Ce patron se retrouve dans sa société où il n’a pas d’employés en vacances, en congés maternités, en week-ends, qui peuvent vouloir finir plus tôt tel ou tel jour, mais aussi les employés malades, ceux qui peuvent se plaindre et d’autres inconvénients. Mais il se retrouve surtout seul dans sa société sans lien social, seul où il ne croise même pas ses clients. Et lorsqu’il désire aller dans un magasin, il fait face à l’intelligence artificielle pour traiter son achat. Une vie sans liens sociaux, sans âmes. Je comprends les avantages, je déplore la solitude, le manque de liens sociaux, l’égoïsme qui pousse à choisir l’argent, la facilité, en clair : la solitude au lieu de l’union, la joie, le partage, l’entraide, l’amitié, la discussion, les bons moments, en clair : la vie.

Résultat de ces choix dit « économiques », permettant de vendre un produit moins chère en théorie, des employés se trouvent de plus en plus nombreux au chômage, ne pouvant acheter ces produits qu’ils produisaient auparavant. Notre système actuel fonctionne grâce à un grand nombre de travailleurs qui ne fonctionnera plus s’il reste très peu de travailleurs en activité. Toutes les entreprises ne voudront pas payer des gens qui ne travaillent pas, enfin des chômeurs qui ne pourront plus travailler étant remplacé par des humanoïdes, que ce soit dans le travail physique comme dans le bâtiment ou autres. Des métiers « simples » pourront être remplacés par l’intelligence artificielle, comme avec les véhicules autonomes. Les conducteurs de poids-lourds, les taxis (ce qui est déjà le cas dans certains pays) ne seront plus utiles face à un véhicule pouvant rouler sans interruptions.
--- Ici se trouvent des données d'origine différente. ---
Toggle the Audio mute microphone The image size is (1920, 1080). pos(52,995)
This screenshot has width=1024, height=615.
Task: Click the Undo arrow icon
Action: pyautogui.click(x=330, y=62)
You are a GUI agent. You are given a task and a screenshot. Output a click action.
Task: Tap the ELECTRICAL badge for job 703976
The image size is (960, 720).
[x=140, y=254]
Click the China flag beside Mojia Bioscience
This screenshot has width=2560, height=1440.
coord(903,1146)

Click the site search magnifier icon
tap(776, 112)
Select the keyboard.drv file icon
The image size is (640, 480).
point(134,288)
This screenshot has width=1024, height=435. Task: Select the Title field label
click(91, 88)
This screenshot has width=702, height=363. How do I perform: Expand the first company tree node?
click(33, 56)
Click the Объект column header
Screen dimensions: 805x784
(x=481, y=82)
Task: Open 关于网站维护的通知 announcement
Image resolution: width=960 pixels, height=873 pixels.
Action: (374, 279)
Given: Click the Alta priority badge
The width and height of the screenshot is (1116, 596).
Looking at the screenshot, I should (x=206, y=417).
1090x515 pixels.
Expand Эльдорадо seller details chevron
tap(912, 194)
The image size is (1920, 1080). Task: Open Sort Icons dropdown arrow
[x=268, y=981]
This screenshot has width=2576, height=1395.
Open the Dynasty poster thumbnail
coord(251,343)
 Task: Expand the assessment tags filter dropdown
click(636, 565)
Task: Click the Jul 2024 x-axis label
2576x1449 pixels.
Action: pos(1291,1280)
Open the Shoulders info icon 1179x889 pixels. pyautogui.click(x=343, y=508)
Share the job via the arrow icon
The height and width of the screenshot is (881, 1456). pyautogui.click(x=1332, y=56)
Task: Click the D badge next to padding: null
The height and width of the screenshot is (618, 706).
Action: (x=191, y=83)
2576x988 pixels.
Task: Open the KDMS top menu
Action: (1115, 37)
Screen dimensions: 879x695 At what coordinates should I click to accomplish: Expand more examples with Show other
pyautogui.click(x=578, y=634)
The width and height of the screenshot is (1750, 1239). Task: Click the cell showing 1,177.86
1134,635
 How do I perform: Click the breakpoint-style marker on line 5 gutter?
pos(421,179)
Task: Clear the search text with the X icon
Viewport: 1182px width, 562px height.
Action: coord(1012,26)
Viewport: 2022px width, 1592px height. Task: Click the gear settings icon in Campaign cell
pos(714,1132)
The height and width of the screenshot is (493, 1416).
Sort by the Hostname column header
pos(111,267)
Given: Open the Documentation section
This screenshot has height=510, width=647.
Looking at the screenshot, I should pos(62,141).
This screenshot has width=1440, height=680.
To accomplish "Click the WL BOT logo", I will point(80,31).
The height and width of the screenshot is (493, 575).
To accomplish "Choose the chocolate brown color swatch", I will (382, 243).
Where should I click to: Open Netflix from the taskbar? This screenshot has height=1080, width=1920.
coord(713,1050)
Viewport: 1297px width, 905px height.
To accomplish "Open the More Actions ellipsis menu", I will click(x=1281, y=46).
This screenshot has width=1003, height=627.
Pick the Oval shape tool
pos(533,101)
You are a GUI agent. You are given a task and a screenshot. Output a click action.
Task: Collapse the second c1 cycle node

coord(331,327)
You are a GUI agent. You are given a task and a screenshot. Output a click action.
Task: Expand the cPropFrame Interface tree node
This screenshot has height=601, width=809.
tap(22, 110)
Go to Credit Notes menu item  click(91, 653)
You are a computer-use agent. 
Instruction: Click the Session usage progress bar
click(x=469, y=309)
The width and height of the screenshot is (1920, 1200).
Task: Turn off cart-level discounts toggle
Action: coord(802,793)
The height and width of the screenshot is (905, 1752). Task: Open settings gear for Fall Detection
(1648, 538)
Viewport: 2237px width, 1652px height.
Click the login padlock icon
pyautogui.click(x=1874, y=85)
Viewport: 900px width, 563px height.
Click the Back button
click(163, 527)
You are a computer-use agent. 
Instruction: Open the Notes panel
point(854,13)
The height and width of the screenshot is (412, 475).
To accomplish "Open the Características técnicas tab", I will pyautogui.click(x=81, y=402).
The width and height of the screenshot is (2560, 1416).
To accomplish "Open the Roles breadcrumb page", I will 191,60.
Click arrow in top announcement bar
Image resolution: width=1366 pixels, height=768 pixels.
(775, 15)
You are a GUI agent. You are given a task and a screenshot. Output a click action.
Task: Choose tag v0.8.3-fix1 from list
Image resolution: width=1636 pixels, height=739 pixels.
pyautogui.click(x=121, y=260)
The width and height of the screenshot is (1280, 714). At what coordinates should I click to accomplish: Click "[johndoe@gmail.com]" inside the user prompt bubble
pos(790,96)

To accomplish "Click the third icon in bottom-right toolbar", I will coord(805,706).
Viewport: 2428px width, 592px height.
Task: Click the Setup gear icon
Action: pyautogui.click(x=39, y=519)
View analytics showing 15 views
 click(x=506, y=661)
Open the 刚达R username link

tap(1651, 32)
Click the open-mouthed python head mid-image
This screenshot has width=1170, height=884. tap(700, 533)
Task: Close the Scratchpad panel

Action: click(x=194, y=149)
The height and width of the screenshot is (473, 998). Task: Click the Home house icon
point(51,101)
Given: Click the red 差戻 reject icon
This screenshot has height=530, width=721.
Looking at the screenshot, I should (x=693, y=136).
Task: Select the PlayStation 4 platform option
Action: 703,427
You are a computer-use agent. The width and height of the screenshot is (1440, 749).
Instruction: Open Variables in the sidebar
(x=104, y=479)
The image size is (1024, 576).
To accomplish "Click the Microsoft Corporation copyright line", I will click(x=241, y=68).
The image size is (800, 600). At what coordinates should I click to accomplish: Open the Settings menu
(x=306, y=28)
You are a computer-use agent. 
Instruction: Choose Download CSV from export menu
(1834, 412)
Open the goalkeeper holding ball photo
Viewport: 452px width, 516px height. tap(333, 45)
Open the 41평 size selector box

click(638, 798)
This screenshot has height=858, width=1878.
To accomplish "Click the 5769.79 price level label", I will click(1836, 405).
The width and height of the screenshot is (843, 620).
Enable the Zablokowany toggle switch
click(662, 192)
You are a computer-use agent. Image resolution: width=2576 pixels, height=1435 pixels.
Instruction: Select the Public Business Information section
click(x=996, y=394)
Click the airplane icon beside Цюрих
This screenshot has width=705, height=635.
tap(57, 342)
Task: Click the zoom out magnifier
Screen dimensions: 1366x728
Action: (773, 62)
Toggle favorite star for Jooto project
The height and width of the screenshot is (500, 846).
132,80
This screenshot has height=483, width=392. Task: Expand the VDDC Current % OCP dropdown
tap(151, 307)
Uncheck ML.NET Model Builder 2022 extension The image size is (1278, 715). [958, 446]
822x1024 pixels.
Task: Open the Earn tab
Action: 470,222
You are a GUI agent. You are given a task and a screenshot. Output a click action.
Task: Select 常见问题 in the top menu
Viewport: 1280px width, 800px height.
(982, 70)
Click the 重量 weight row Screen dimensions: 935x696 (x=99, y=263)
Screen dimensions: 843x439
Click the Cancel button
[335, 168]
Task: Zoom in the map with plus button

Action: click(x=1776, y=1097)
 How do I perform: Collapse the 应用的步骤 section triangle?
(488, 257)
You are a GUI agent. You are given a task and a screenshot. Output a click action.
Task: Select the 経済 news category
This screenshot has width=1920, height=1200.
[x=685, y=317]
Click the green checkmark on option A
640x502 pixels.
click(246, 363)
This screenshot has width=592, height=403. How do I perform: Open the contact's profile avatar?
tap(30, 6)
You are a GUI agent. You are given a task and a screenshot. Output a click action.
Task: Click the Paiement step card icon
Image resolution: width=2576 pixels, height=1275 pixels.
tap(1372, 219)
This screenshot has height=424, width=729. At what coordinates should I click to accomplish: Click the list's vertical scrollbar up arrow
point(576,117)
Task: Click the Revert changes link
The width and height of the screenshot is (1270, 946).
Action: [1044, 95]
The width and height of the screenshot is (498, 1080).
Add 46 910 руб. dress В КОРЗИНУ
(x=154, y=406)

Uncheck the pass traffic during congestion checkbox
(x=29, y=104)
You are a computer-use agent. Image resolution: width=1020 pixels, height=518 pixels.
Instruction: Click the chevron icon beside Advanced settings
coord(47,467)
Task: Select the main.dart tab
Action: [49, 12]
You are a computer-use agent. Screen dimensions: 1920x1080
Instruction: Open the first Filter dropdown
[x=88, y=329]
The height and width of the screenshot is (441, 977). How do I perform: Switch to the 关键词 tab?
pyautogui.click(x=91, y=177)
Que deviendront toutes ces personnes ?

Les pays, dont la France vont se retrouver avec un nombre grandissant de chômeurs qu’il va obligatoirement falloir indemniser, ce qui ne se fera pas grâce aux entreprises. L’état va devoir prendre la relève de ce capitalisme extrême pour permettre aux Français de vivre et donc, gérer le peuple comme quoi ?
Comme un pays communiste le plus extrême où c’est l’état qui gère le peuple, peuple ne pouvant plus subvenir à ses besoins.

Le capitalisme deviendra extrême en ayant sa propre autonomie, sans ouvriers, sans travailleurs, sans employés, tandis que les états devront devenir extrême dans leurs façons de fonctionner et s’occuper de ses concitoyens comme un état communiste le plus extrême.

En plus clair, les choix des entreprises capitalistes pousseront les états à être ce qu’ils ne veulent pas : communistes.

Pour le Mouvement Triple R, il y a un juste milieu à cette situation extrême qui arrive plus vite qu’on puisse le penser malheureusement. Les règles qui seront mises en place vise à protéger le capitalisme de lui-même, de ses dérives faciles, de protéger l’emploi, les citoyens, mais aussi que ces employés restent des clients pour le capitale. Il faut une certaine autonomie de l’état pour aider ses citoyens dans la vie de tous les jours et leur permettre de rester autonomes dans leurs choix, leurs envies, leurs déplacements, mais aussi pour pouvoir baisser nos impôts et leur permettre une capacité, une liberté de consommer suivant leurs envies.

Un juste milieu entre le capitalisme et le socialisme à l’avantage, à la liberté de chaque Française, de chaque Français.